#### [Exercise task 1]
Copy out every one of the rows below word for word, leaving the pictures out of your copy.

With urbanization, the rural
labor engaged in agriculture is seriously insufficient and the labor cost is
rising (Hui 2013). In order to coordinate the relationship
among crop production, labor cost and target yield, increased N fertilizer
application under low-density planting to improve the growth of individual
plant or decreased N fertilizer application to reduce the competition among
plants under high-density planting was advocated (Ren et al. 2017). Previous studies have shown that the change of N
fertilizer rates and planting densities would affect N loss and N cycling
between plants and soil, resulting in environmental costs (Gao et al. 2009). Consequently, further
understanding of the interaction between the N fertilizer rate and the planting
density on crop yield and N utilization is of great significance to optimize N
application and achieve high levels of output with low environmental costs
(Abdul et al. 2018; Fang et al. 2018).

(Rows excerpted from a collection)

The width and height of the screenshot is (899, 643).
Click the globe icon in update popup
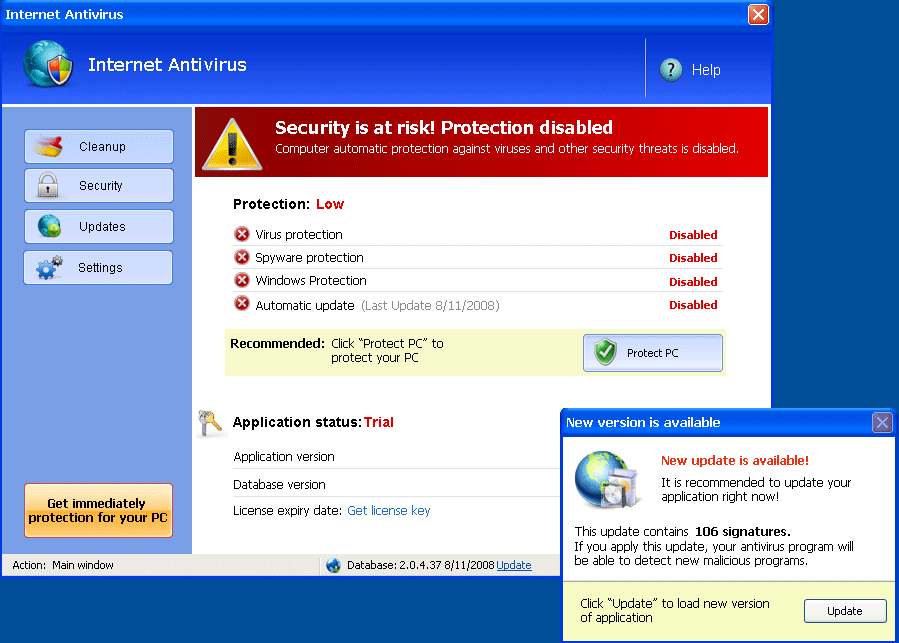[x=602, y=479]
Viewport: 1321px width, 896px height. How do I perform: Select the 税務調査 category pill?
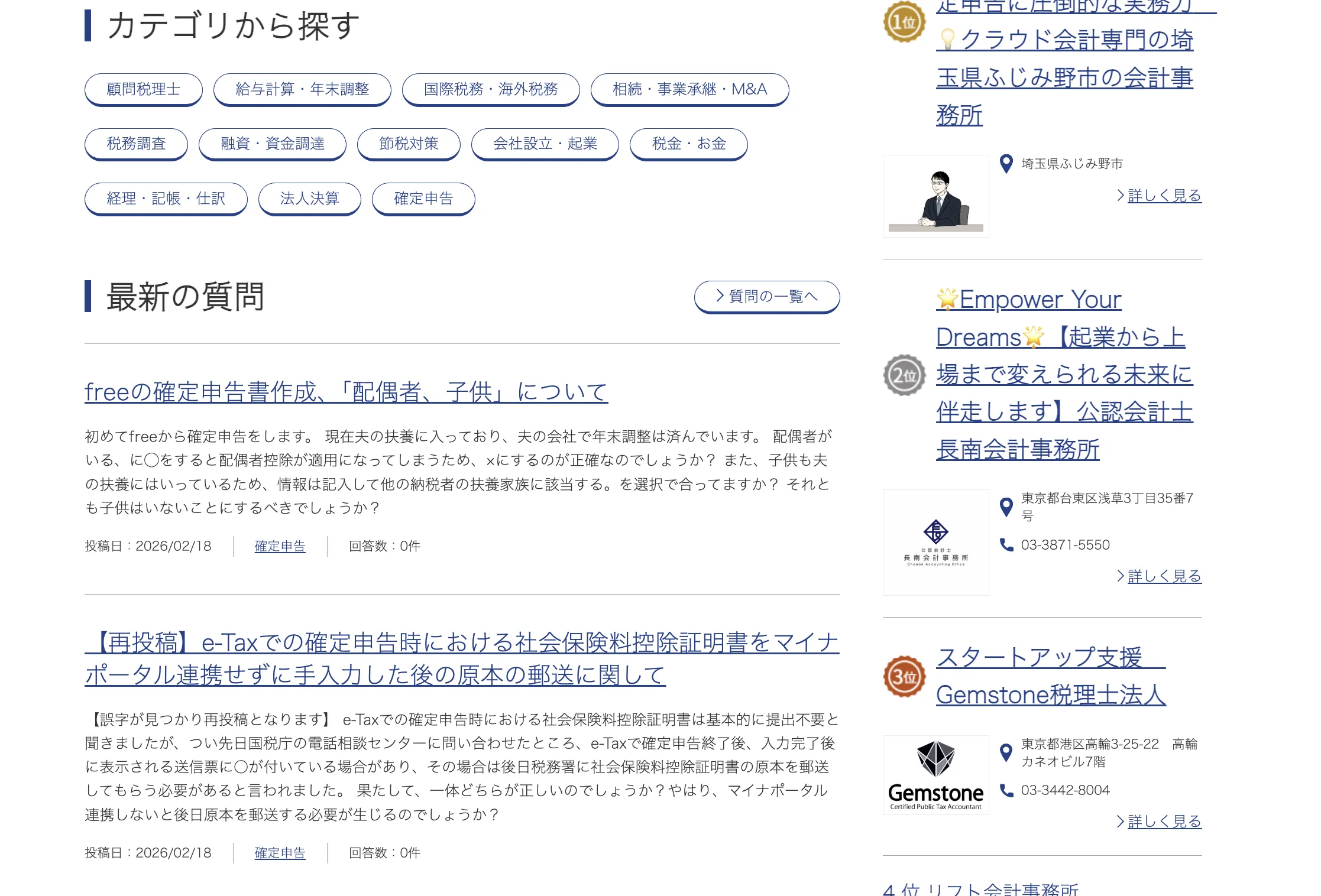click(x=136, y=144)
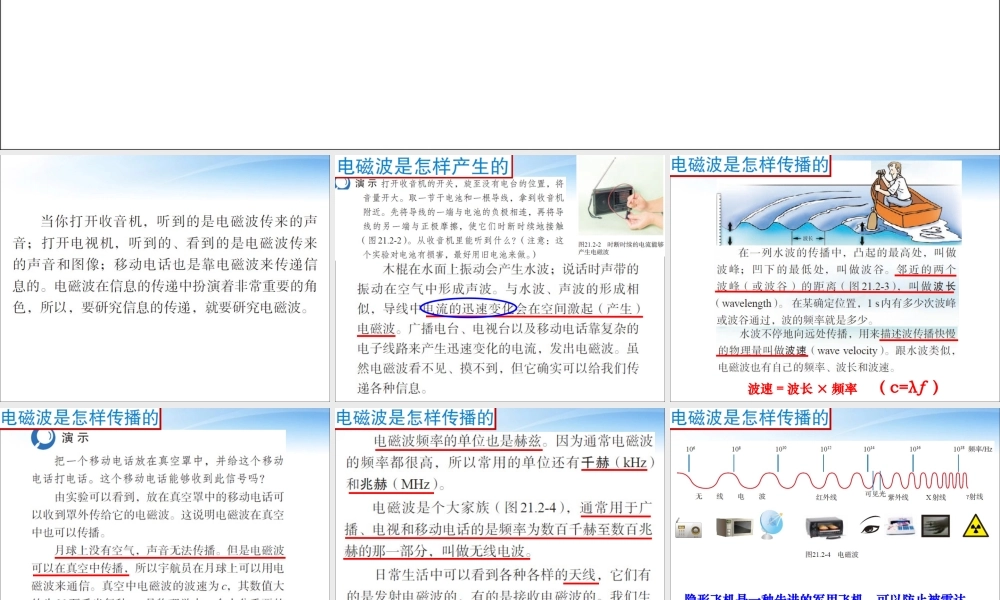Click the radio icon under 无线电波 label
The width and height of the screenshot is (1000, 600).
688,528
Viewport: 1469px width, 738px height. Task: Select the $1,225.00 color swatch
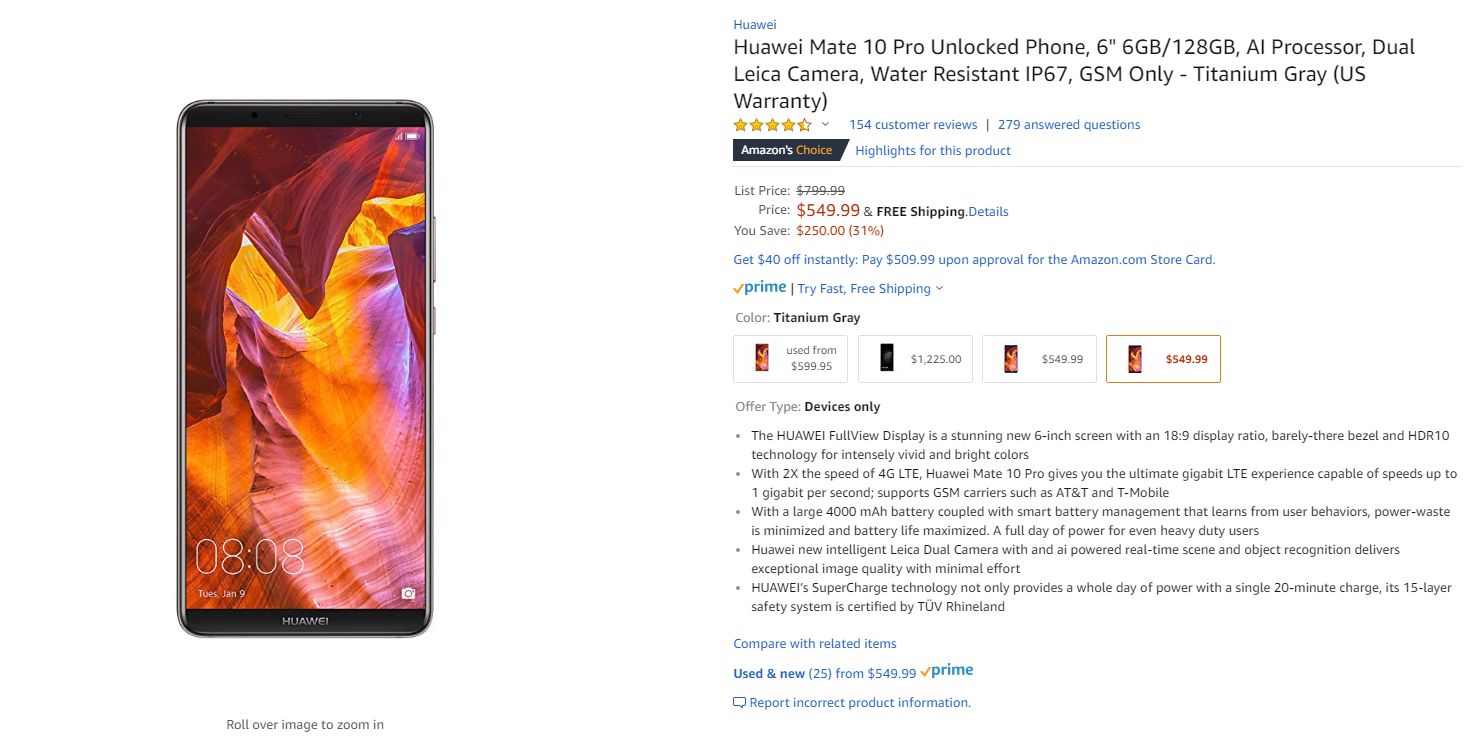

#### [Exercise task 2]
List every citation in the passage on nitrogen fertilizer and planting density above.

#### [Complete output 1]
The width and height of the screenshot is (899, 643).
Click the globe icon in update popup
[x=602, y=479]
Viewport: 1321px width, 896px height. How do I perform: Select the 税務調査 category pill?
click(x=136, y=144)
Click the radio icon under 无线电波 label
The width and height of the screenshot is (1000, 600).
688,528
Viewport: 1469px width, 738px height. Task: Select the $1,225.00 color swatch

#### [Complete output 2]
Hui 2013
Ren et al. 2017
Gao et al. 2009
Abdul et al. 2018
Fang et al. 2018